------ SUPPLIED MATERIAL
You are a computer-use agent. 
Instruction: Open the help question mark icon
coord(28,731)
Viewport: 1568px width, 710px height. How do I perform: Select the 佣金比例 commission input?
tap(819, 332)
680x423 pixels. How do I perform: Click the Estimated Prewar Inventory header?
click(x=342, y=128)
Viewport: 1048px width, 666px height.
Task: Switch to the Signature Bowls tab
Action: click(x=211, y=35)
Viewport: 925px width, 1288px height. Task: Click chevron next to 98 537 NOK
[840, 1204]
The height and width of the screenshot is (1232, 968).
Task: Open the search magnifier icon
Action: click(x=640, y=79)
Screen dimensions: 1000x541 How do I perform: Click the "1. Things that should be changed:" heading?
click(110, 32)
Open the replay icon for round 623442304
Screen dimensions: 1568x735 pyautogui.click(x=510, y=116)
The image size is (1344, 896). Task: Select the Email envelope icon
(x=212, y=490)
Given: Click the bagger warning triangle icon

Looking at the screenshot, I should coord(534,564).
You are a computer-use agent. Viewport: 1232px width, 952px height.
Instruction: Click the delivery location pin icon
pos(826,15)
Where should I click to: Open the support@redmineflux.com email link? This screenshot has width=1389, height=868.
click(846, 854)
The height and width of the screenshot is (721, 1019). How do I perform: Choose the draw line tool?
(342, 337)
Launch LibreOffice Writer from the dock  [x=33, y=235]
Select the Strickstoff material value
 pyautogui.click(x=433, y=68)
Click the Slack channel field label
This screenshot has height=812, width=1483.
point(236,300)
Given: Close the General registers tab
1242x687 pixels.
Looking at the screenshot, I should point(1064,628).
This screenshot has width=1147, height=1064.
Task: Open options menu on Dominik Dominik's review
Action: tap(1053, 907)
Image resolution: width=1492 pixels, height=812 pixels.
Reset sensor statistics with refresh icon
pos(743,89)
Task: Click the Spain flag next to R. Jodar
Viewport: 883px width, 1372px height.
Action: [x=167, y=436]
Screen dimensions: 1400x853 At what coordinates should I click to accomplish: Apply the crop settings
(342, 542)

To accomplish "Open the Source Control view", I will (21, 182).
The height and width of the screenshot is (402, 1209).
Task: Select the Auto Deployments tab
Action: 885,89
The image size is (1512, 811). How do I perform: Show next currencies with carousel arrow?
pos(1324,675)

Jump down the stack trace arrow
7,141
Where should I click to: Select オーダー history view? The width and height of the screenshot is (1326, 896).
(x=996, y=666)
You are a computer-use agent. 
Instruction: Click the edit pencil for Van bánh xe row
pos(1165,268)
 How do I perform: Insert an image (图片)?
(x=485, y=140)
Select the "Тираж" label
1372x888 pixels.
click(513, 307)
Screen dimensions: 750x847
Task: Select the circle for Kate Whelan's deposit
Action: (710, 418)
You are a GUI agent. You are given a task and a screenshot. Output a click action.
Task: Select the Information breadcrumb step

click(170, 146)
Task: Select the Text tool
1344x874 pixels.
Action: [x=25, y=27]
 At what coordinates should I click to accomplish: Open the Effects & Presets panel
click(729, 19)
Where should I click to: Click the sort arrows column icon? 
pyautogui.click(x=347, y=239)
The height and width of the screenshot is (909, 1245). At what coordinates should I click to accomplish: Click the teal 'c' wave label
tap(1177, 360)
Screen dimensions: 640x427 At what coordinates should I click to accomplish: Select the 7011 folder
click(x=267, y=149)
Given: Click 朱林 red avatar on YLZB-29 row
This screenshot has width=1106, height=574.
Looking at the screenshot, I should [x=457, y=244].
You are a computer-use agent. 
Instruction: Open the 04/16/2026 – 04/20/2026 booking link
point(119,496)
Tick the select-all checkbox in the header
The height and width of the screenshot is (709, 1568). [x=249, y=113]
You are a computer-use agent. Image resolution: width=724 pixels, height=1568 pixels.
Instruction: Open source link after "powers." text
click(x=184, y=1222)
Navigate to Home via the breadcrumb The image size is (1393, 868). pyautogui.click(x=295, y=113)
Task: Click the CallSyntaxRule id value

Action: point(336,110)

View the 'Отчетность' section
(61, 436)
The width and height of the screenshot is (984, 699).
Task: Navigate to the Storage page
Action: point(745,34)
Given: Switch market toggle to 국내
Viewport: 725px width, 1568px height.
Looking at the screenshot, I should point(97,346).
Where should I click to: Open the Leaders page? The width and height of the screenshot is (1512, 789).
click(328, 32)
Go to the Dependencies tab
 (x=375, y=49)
------------
Please copy out the part of the listing that opens with the line containing "At what coordinates should I click to accomplish: Open" and closes with the line containing "click(x=184, y=1222)", keeping every line identical to the original.

 At what coordinates should I click to accomplish: Open the Effects & Presets panel
click(729, 19)
Where should I click to: Click the sort arrows column icon? 
pyautogui.click(x=347, y=239)
The height and width of the screenshot is (909, 1245). At what coordinates should I click to accomplish: Click the teal 'c' wave label
tap(1177, 360)
Screen dimensions: 640x427 At what coordinates should I click to accomplish: Select the 7011 folder
click(x=267, y=149)
Given: Click 朱林 red avatar on YLZB-29 row
This screenshot has width=1106, height=574.
Looking at the screenshot, I should [x=457, y=244].
You are a computer-use agent. 
Instruction: Open the 04/16/2026 – 04/20/2026 booking link
point(119,496)
Tick the select-all checkbox in the header
The height and width of the screenshot is (709, 1568). [x=249, y=113]
You are a computer-use agent. Image resolution: width=724 pixels, height=1568 pixels.
Instruction: Open source link after "powers." text
click(x=184, y=1222)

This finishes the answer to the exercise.